At the Singapore institute, Mr. Suh has revisited some of his previous themes but also explores some new ones. Several of his new works portray isolated figures with shadowlike forms hovering over them.

They are “based on the belief that one is not exactly one” but “many different things — other people’s influence, history, different personalities. But you don’t see it, it’s invisible,” he said.

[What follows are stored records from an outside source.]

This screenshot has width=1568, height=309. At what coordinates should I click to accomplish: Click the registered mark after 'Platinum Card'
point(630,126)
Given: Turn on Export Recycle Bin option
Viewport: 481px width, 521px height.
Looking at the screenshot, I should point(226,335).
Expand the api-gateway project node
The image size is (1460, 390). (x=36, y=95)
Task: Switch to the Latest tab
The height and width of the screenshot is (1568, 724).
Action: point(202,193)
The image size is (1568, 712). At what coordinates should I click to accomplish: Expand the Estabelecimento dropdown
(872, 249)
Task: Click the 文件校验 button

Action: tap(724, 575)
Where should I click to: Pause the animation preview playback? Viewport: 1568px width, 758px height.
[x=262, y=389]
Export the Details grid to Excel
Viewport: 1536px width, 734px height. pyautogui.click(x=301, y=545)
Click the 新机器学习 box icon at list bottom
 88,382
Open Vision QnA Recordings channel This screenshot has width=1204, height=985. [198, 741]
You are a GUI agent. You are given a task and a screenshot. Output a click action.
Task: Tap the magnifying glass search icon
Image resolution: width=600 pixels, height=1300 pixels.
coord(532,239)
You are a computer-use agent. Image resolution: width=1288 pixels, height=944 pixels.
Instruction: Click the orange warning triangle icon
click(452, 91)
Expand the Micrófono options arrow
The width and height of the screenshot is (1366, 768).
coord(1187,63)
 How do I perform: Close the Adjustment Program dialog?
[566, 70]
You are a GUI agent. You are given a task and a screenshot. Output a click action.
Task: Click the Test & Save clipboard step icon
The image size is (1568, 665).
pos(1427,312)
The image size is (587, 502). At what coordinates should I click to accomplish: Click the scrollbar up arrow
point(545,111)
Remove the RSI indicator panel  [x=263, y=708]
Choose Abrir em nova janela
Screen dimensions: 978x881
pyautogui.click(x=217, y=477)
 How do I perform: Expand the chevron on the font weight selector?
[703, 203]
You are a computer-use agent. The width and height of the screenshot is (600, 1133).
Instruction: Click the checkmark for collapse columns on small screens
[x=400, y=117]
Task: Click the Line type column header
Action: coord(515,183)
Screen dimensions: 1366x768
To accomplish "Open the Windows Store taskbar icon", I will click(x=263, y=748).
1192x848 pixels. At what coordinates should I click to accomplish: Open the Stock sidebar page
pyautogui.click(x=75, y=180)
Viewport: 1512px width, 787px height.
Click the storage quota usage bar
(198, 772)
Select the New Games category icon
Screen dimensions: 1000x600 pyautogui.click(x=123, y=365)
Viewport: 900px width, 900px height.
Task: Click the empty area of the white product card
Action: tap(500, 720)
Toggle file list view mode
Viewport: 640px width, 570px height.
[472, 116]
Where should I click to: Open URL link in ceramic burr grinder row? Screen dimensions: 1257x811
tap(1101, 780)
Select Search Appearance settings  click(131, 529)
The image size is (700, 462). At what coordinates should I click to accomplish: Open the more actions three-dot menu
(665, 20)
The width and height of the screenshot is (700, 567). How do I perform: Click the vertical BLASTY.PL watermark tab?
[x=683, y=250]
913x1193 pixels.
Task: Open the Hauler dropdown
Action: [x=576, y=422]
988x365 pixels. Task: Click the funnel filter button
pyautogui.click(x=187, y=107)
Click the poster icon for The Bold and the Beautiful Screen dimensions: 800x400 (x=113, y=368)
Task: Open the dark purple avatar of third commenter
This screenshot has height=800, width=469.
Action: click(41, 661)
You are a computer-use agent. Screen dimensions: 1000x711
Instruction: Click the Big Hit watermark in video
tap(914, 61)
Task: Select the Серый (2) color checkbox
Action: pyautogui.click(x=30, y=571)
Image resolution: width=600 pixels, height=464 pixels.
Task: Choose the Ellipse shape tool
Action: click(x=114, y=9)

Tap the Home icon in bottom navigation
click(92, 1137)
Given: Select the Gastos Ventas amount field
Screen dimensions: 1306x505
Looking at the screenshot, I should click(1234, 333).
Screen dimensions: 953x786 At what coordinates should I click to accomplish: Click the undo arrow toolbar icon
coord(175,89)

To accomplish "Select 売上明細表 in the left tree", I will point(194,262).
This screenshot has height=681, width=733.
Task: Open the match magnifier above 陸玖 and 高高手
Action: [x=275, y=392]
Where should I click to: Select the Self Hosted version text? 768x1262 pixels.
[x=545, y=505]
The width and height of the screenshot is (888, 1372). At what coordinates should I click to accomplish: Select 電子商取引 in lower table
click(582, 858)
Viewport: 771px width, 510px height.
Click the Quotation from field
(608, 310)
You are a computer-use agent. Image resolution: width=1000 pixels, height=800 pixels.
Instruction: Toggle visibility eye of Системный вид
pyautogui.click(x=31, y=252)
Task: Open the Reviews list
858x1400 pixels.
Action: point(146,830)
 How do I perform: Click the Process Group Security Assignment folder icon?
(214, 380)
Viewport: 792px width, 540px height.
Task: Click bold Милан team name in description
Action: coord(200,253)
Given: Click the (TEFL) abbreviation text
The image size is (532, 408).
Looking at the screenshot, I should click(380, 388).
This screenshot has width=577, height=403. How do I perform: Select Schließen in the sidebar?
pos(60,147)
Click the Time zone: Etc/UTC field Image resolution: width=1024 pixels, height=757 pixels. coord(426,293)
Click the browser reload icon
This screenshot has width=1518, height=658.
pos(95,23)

The artist is now preparing a fabric installation for the Venice Biennale of Architecture (Aug. 29 to Nov. 21), where he will represent the facade of his brownstone apartment in New York. He’s also planning an installation for the 2010 Liverpool Biennial (Sept. 18 to Nov. 18), where he will place a replica of his childhood house in an empty lot with a parachute and the scattered contents of the house. The Liverpool installation continues work on a theme that explores a story Mr. Suh wrote in 1999 that resembles the opening scenes of “The Wizard of Oz.” A Korean house is lifted by a tornado over the Pacific, landing in Providence. With a parachute slowing its fall, the house gets stuck in the corner of a brownstone building similar to the one the artist lives in today.

In “Fallen Star: Wind of Destiny,” (2006), Mr. Suh represented that Korean house atop a tornado of carved Styrofoam and resin, and in “New Beginning,” (2006) he showed a large dollhouse-like representation of his 18th-century apartment in Providence with his family’s Korean home stuck in the middle of it.

Mr. Suh is also working on commissions from two American museums. One is for the Los Angeles County Museum of Art’s Korean gallery: an in situ a royal folding screen recreated in clear acrylic resin a section of the palace where the screen initially would have been housed. For his second museum commission, at the Museum of Fine Arts in Houston, he is recreating a traditional Korean gate, but is doing so in a negative space that visitors can walk through.

“So here it’s also about transporting two traditional buildings in Korea to those institutions; it’s also about displacement of the space and transporting the space like my other fabric installation,” he said.

A version of this article appeared in print on March 30, 2010, in The International Herald Tribune.